**WRITTEN INSTRUCTION**
Echo the material line for line, beginning at the line containing "Given: Open the 9 comments link" and stopping after the line containing "The width and".

**RECORDED INFORMATION**
>> START

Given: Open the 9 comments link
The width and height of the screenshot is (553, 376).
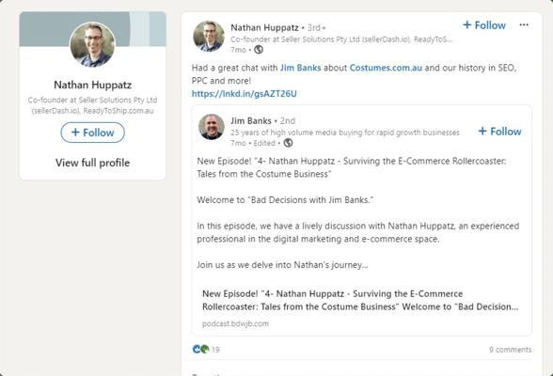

>> END
>> START

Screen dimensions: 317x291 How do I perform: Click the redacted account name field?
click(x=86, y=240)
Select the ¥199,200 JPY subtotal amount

>> END

**EXERCISE ANSWER**
Given: Open the 9 comments link
The width and height of the screenshot is (553, 376).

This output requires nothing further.